El cequín del rey

Sobre la leyenda de la gitana y el monarca Alfonso XII

05.06.2016 | 00:24
El cequín del rey

Se cuenta que el rey Alfonso XIII, antes de emprender un viaje a Inglaterra, encontró en la calle a una gitana, cuya expresiva fisonomía llamó la atención del monarca que quiso darle unas monedas y ella las rehusó con muestras de desdén.

"Rey -dijo- guarda tu dinero. Mi raza es más antigua que la tuya. Yo soy la última descendiente de los Almorávides que reinaron en Marruecos y en el sur de España en los siglos XI y XII. Soy yo quien va a darte una pieza de oro".

La gitana deslizó en la mano del joven soberano un cequín con el busto de Ichag, hijo de Tachefín, último rey de los Almorávides, muerto en 1147 por los almohades.

"Conserva con cuidado este talismán -añadió la mujer- y te preservará de todo peligro. Solo hay un cequín semejante a este. Yo se lo he dado a una mujer admirablemente bella y admirablemente hermosa, que un día pasaba a caballo cerca de un foso en cuyo fondo yo caí. Estaba yo gravemente herida en la cabeza y ella desmontó y me vendó con su pañuelo la frente.
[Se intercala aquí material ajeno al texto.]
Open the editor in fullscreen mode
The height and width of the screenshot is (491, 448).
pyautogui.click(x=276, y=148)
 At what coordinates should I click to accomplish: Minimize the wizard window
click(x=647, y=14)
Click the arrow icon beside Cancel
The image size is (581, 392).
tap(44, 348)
Los que la acompañaban la llamaban alteza. Rey, si te casas no tomes otra compañera; solo ella puede hacerte dichoso".

Esta leyenda corrió de boca en boca por las calles de Madrid. El 1 de junio de 1905, un año después de su boda, Alfonso XIII sufrió un atentado en la calle Rivoli de París. En el momento en que se produjo la explosión de la bomba, el rey tenía en su mano el cequín de oro, que mostró al presidente francés monsieur Lobubet. Se dice que esto salvó a los dos.
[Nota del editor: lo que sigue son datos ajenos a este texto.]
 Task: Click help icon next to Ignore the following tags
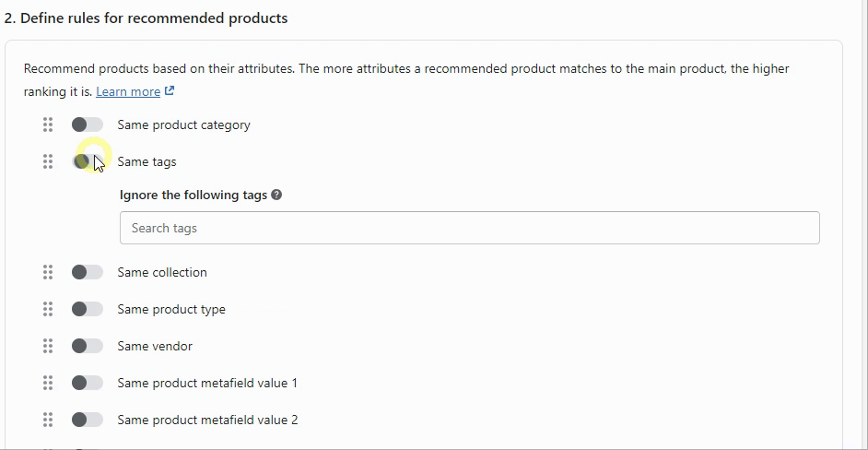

A su llegada a Londres, el monarca supo que la que poseía otro cequín era la princesa Ena de Battemberg (Victoria Eugenia), con la que contraería matrimonio el 31 de mayo de 1906. Victoria Eugenia de Battemberg, nieta de la reina Victoria de Inglaterra, era de religión presbiterana y tuvo que renunciar a su credo para abrazar la fe católica.

El mismo día de su boda, 31 de mayo de 1906, cuando la comitiva se dirigía de vuelta de la iglesia de Los Jerónimos al Palacio Real de Madrid, Mateo Morral esperaba el paso de los monarcas desde el balcón de la pensión en la que se hospedaba, ubicada en el número 88 de la calle Mayor. Cuando la carroza real pasaba bajo aquel balcón, arrojó la bomba oculta en un ramo de flores. Los reyes salieron ilesos, pero murieron 25 personas entre militares y civiles.

En 1931, los reyes tuvieron que abandonar España tras la proclamación de la Segunda República.